Three performances–Sometimes it’s magic, and sometimes it isn’t

April 20th, 2008

Over the past few days I’ve seen three live performances.  I want to use this post to ponder the complexities of how we react to live performance.  I want to say at the start that no one wants to give a bad, a boring, an inadequate performance.  I’ve done a bit of amateur theater, and even  more amateur music.  It’s always true that when I’m on stage, I’m trying my hardest to make it special for the audience.  Sometimes, I just don’t have the professional skills that it might take to “achieve lift-off”, in a friend’s phrase.
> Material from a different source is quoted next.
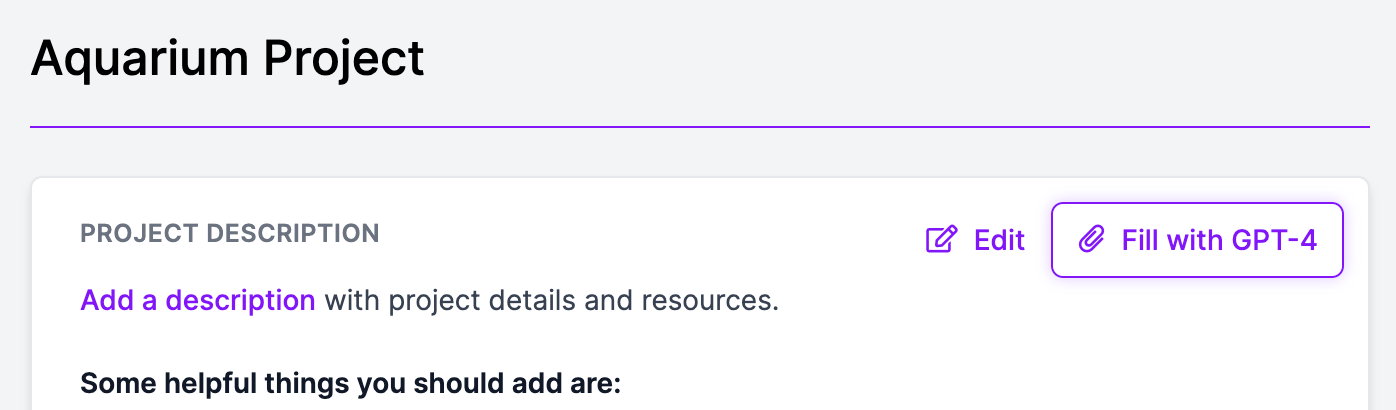Follow the Add a description link
Viewport: 1396px width, 410px height.
[198, 300]
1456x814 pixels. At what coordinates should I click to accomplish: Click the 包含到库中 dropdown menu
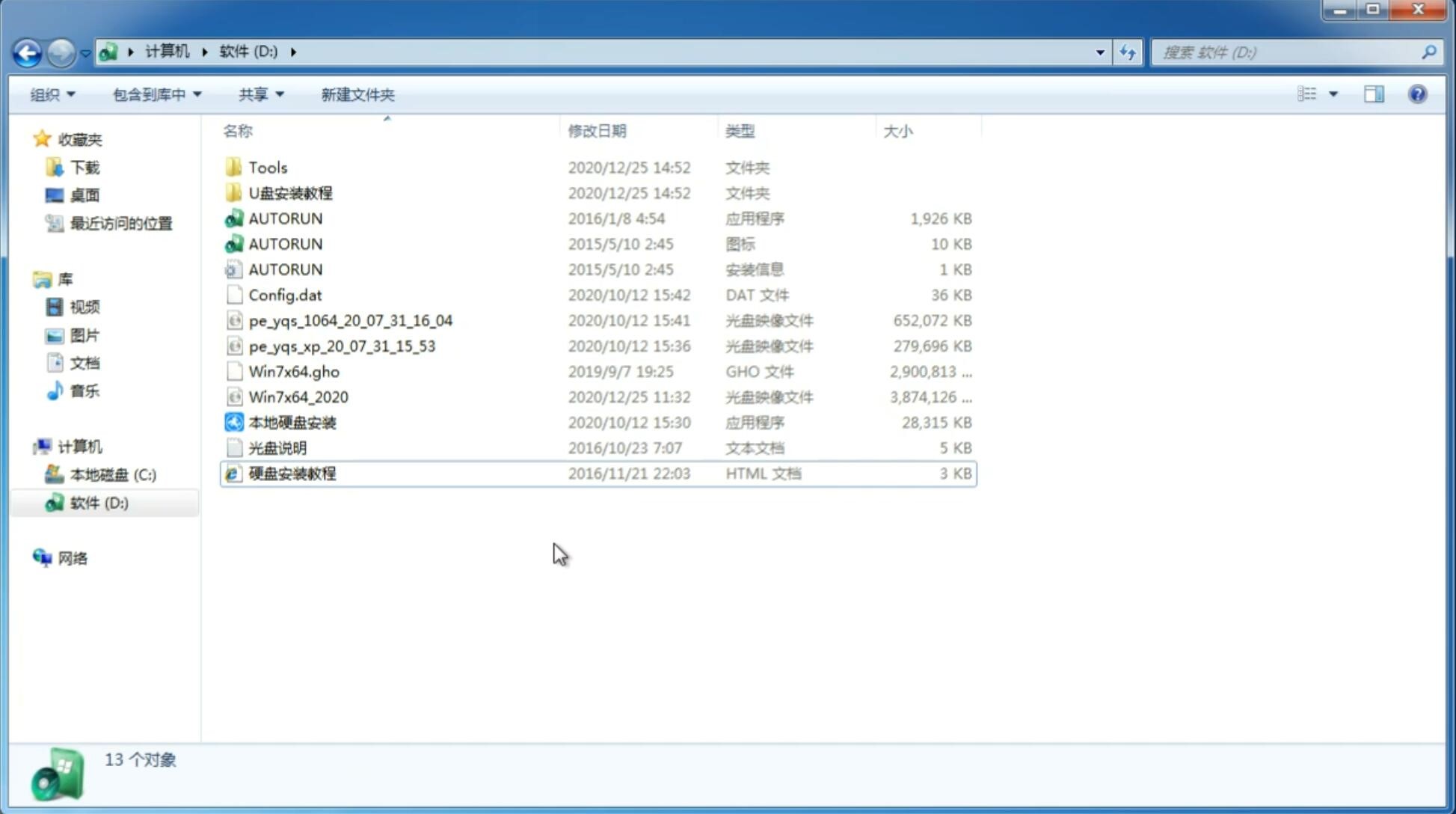pos(155,94)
And sometimes, as an audience member, I’m just sitting there holding on to my lead balloon and not willing to be transported.  Maybe that’s what was going on at the recital by Bryn Terfel that I heard on Thursday night.  He has an amazing voice that he can control from the loudest roar to the softest whisper.   He also has an engaging manner on stage–not too chatty, but genuine.  He opened with a comment that if we noticed a certain jocularity of manner and bumptiousness of walk from him, that he had just been singing Falstaff.  It was some of the best singing that I’ve ever heard in a recital.  At one point, he stopped in the middle of a group of songs to complement the audience on being quiet and said “You can breathe, you know.”  But the magic didn’t happen for me.  It seems that it did for the reviewer from the San Francisco Chronicle [here’s the review], and he’s not known for being easy to please.  What’s particularly puzzling to me is that our reactions to the details of the recital were quite similar.
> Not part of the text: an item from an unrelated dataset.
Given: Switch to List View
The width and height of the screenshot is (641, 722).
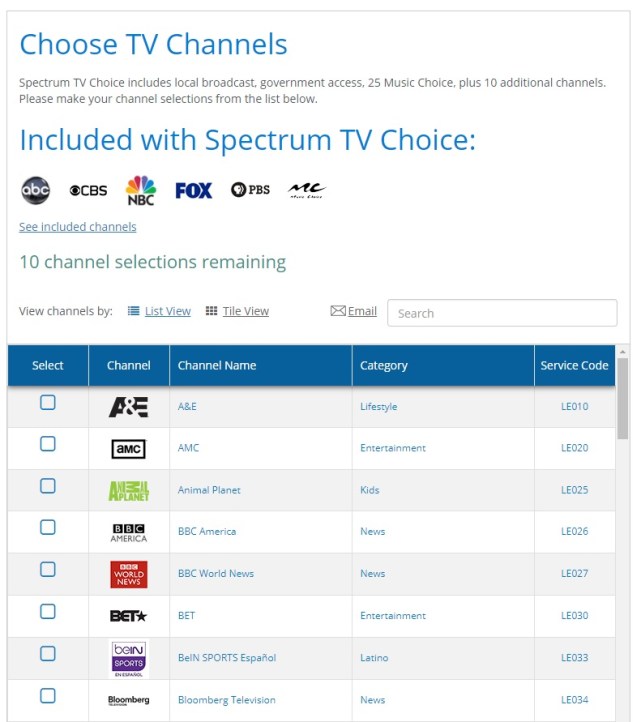Looking at the screenshot, I should [x=167, y=311].
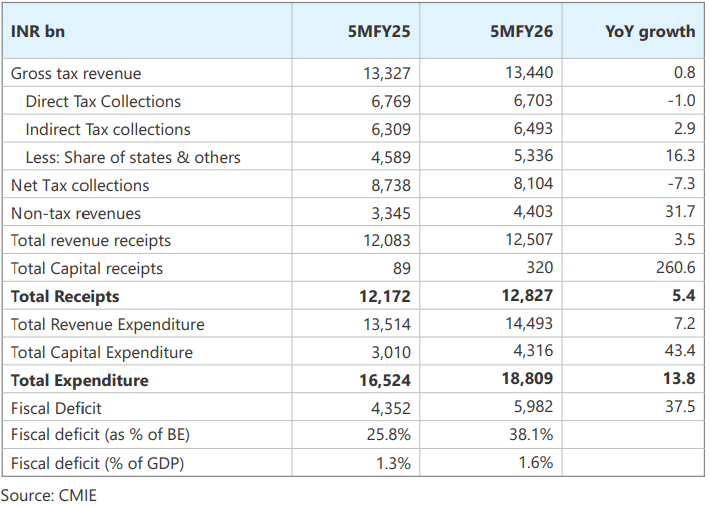
Task: Click the YoY growth column header
Action: coord(650,31)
Then yesterday, a friend and I went up to Sonoma State University for a  double bill.  There was a matinee of Shakespeare’s Romeo and Juliet, and a performance of West Side Story in the evening.  Let’s just say that the Shakespeare was really beyond the current abilities of the cast.  In general, the delivery of the iambic pentameter was bound by the meter and the line breaks of the text [dadum-dadum-dadum-dadum-daDUM/ dadum-dadum-dadum-dadum-daDUM].  And the actors are, well, students.  I spent much of the afternoon somewhere between bored and cranky.  The real surprise for me is that I ended up the performance with tears running down my cheeks.  Now how did that happen?  Did I suddenly find the performance much better?  Did the language trigger memories of the other performances of the play that I’ve seen in the past?  Maybe the only way to “understand” it is to quote Henslowe’s line from Shakespeare in Love about what happens in the theatre: “It’s  a miracle.”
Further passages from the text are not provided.